The project focuses on famous paintings, their artists, and an accompanying museum dataset. Of the eight datasets provided, I will focus on seven to uncover trends and patterns related to paintings and museums. The findings involve questions such as which paintings were not displayed in any museum, identifying museums with invalid city information, and analyzing the most popular painting styles. Advanced SQL techniques such as joins, window functions, subqueries, and CTEs will be utilized to explore these questions and derive meaningful insights from the data.
Note: A total of eight tables were provided from Kaggle, but i worked with seven datasets to uncover trends and patterns. The eighth table was the 'URL Image' of paintings, which was not used in the analysis.
The primary datasets utilized for the project was downloaded from the provided link https://www.kaggle.com/datasets/mexwell/famous-paintings
Microsoft SQL Server was used to import and inspect the dataset, check for duplicate records, and identify null values to standardize the dataset for data quality assurance.
EDA involved exploring key questions such as:
-
Fetch all the paintings that were not displayed in any museums.
-
Were there any museums without paintings?
-
How many paintings had an asking price higher than their regular price?
-
Which canvas size costs the most?
-
Identify the museums with invalid city information in the given dataset.
-
Which artist lived the longest? Display the artist's name, nationality, style, age, and the number of paintings they had before they died.
-
Fetch the top ten most famous painting subjects.
-
Identify the museums that are open on both Sunday and Monday. Display the museum name, state, and country.
-
How many museums were open during weekdays? Display the museum name, country, and city.
-
Which museum had the highest number of the most popular painting styles?
-
Identify the artists whose paintings were displayed in multiple countries.
-
Display the country and the city with the highest number of museums. Output two separate columns to mention the country and city. If there are multiple values, separate them with commas.
-
Which country had the highest number of paintings? Display the style categories of the paintings.
-
Which artist had the highest number of portrait paintings outside the USA? Display the artist's name, number of paintings, and nationality.
-
How many museums were open during the weekend? Display the museum name, country, and city.

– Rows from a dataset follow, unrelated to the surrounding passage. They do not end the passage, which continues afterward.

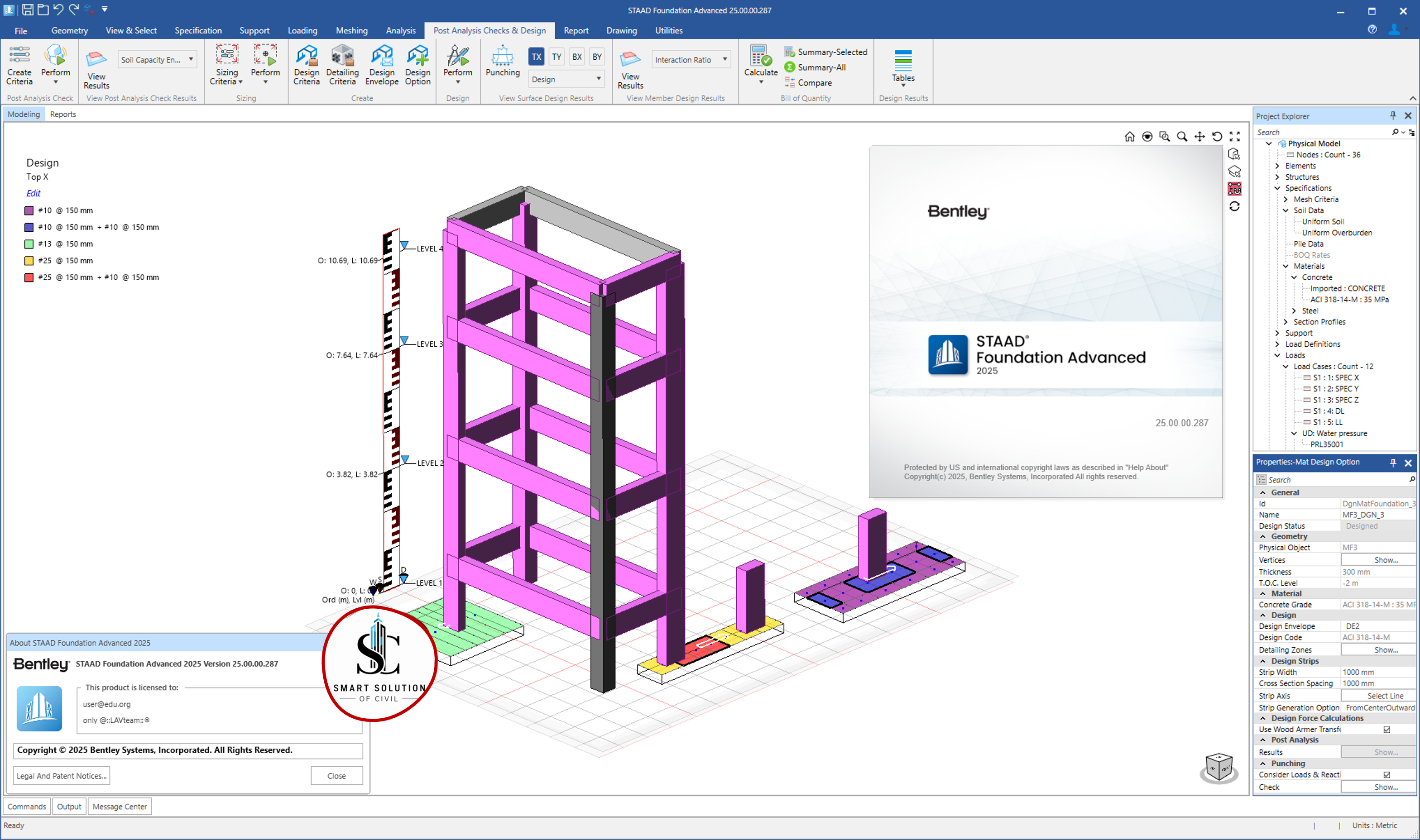1420x840 pixels.
Task: Click the red #25 + #10 legend swatch
Action: click(x=29, y=277)
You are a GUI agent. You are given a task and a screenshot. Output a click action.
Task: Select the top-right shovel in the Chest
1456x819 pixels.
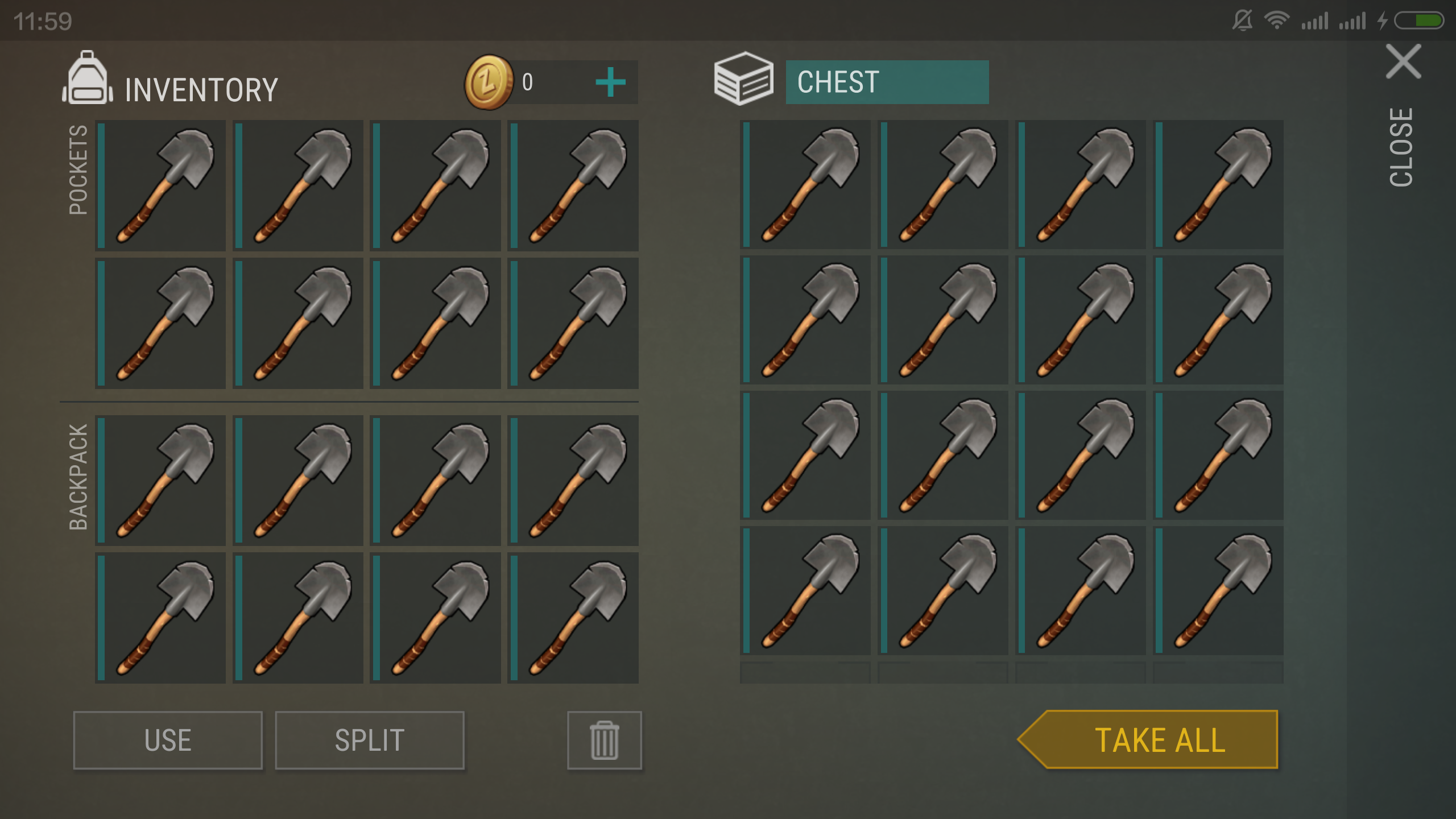click(x=1218, y=184)
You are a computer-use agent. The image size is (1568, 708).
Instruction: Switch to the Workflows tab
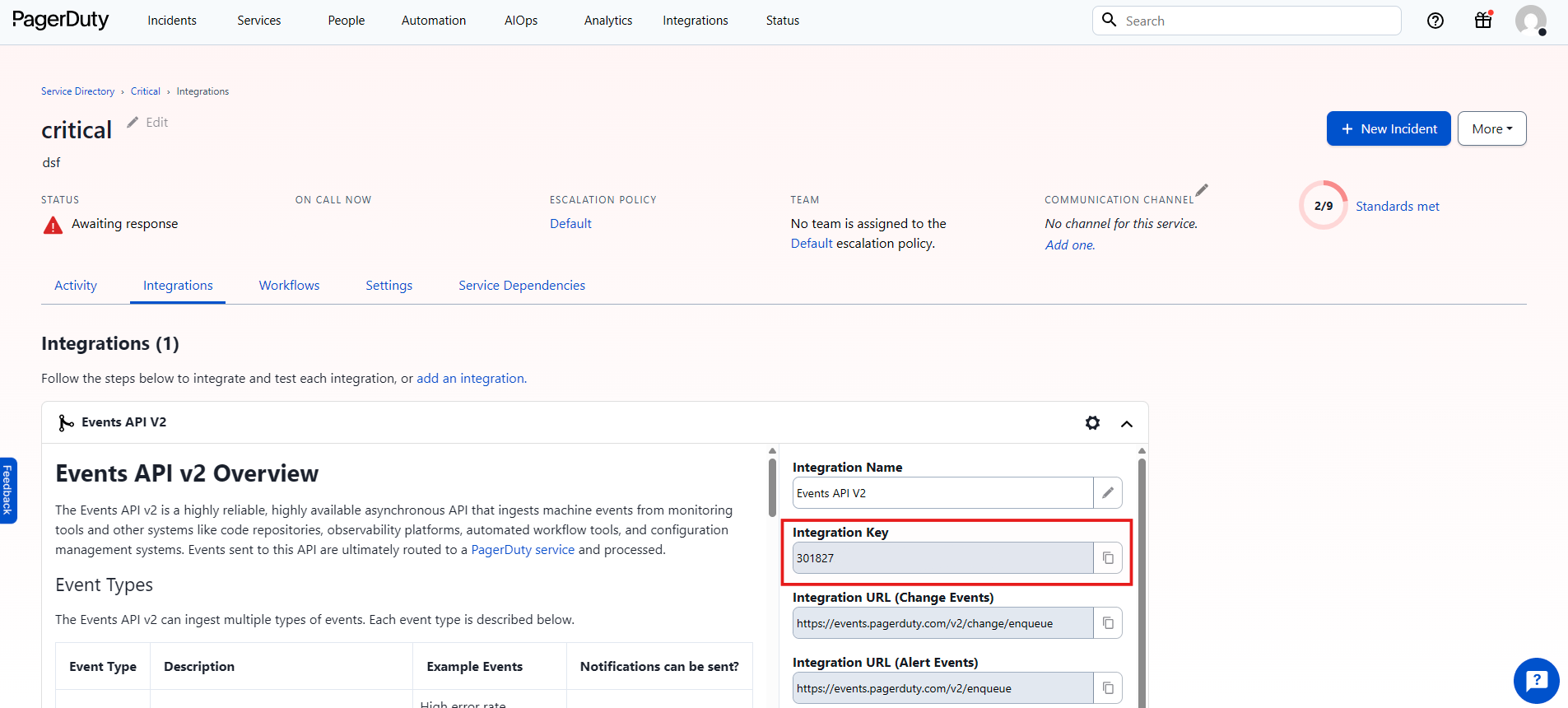[289, 286]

In the initial data preparation, I performed the following tasks below:
- Data loading and inspection.
- Handling for missing values.
- Checking for duplicate values.
- Data preprocessing.
-- Inspecting and loading of datasets.
-- We had 421 records in table artist.
SELECT * FROM [Paintings].[dbo].[artist]
-- We had 200 records in table canvas_size.

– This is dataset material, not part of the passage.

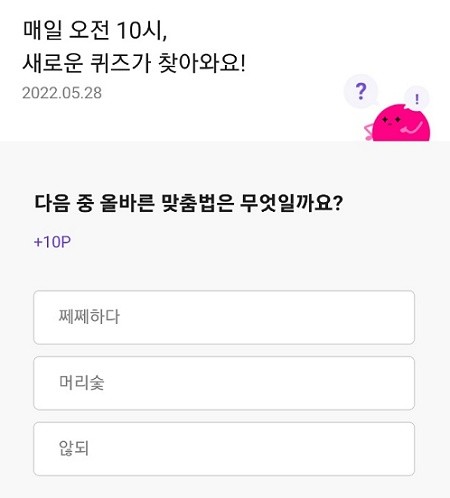450x498 pixels.
Task: Click the mascot's light pink smile mark
Action: pyautogui.click(x=413, y=128)
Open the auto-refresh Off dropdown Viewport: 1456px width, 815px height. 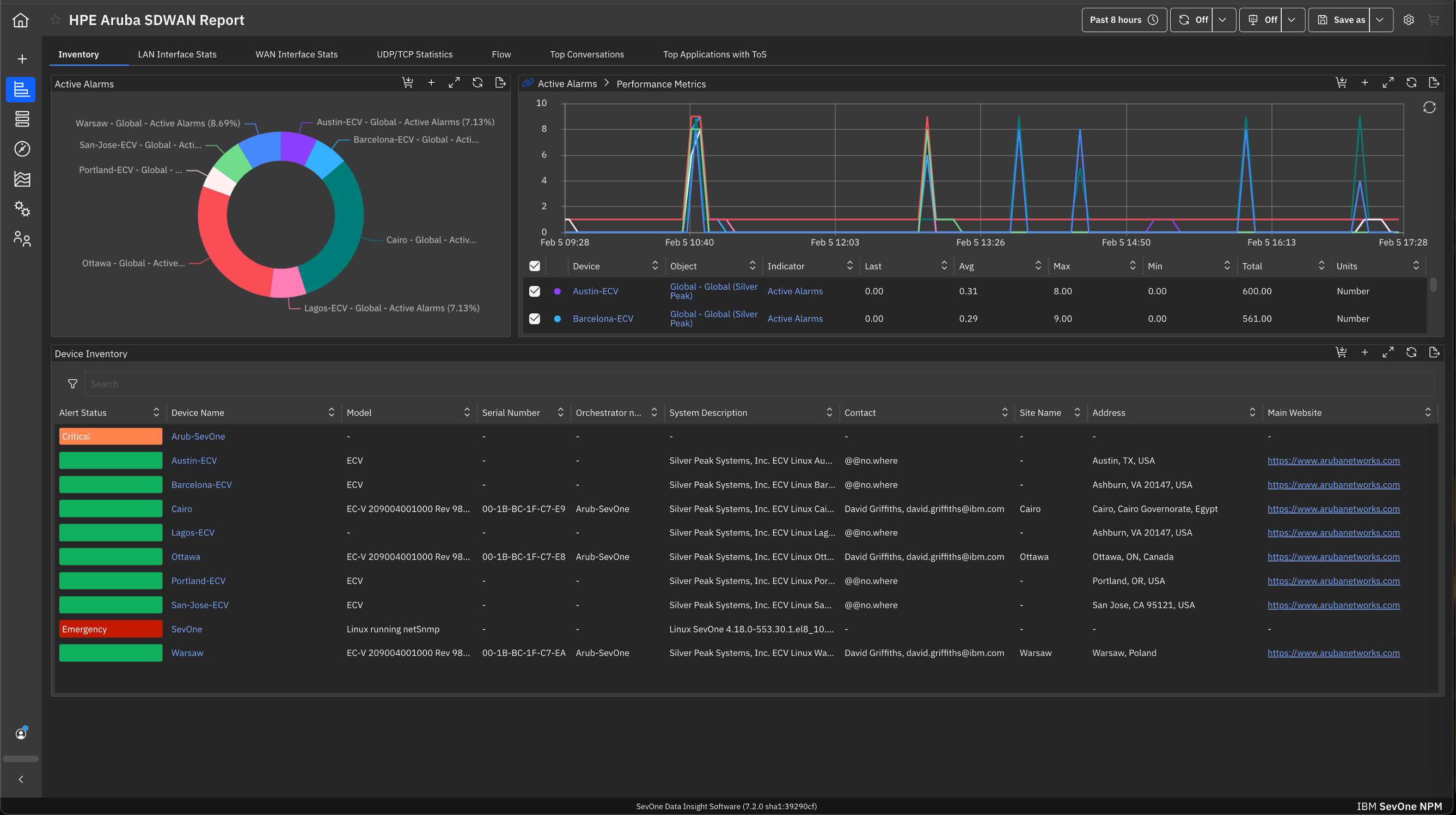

SELECT * FROM [Paintings].[dbo].[canvas_size]
-- We had 57 records in table meseum.
SELECT * FROM [Paintings].[dbo].[museum]
-- We had 351 records in table museum_hours.
SELECT * FROM [Paintings].[dbo].[museum_hours]
-- We had 6771 records in table subject.
SELECT * FROM [Paintings].[dbo].[subject]
-- We had 14776 records in table work.
SELECT * FROM [Paintings].[dbo].[work]
-- We had 110,347 records in the table product size.
SELECT * FROM [Paintings].[dbo].[product_size]
-- Checked table artist for any duplicate records.
-- Artist table has no duplicates value found.
SELECT artist_id,first_name,last_name,
COUNT(*) AS count
FROM [Paintings].[dbo].[artist]
GROUP BY artist_id,first_name,last_name
HAVING COUNT(*) > 1
ORDER BY cunt DESC
SELECT *,
ROW_NUMBER() OVER(PARTITION BY artist_id,full_name ORDER BY artist_id,full_name) AS dup_rank
FROM [Paintings].[dbo].[artist]
-- Checked table canvas_size for any duplicate records.
-- Canvas size table has no duplicates value found.
SELECT *,
ROW_NUMBER() OVER(PARTITION BY size_id,width,height ORDER BY size_id) AS dup_rank
FROM [Paintings].[dbo].[canvas_size]
-- Checked table museum for any duplicate records.
-- Museum table had no duplicates value found.
SELECT museum_id,name,address,city
,country,
COUNT(*) AS cunt
FROM [Paintings].[dbo].[museum]
GROUP BY museum_id,name,address,city
,country
HAVING COUNT(*) > 1
ORDER BY cunt DESC
SELECT *,
ROW_NUMBER() OVER(PARTITION BY museum_id,name ORDER BY museum_id,name) AS dup_rank
FROM [Paintings].[dbo].[museum]
-- Checked table museum_hours for any duplicate records.
-- Museum hour table had 1 duplicate value,and 350 unique values.
SELECT * FROM [Paintings].[dbo].[museum_hours]
With dup_cte
as (
SELECT *,
ROW_NUMBER() OVER(PARTITION BY museum_id,[day],[open],[close] ORDER BY museum_id )AS dup_rank
FROM [Paintings].[dbo].[museum_hours])
DELETE FROM dup_cte
WHERE dup_rank > 1
-- Checked table subject for any duplicate records.
-- There were 59 duplicate records, and 6712 unique values in table subject.
WITH duplicate as
(
SELECT *,
ROW_NUMBER() OVER(PARTITION BY work_id,subject ORDER BY work_id) as dup_rank
FROM [Paintings].[dbo].[subject])
DELETE FROM duplicate
WHERE dup_rank > 1
-- Checked table work for any duplicate records.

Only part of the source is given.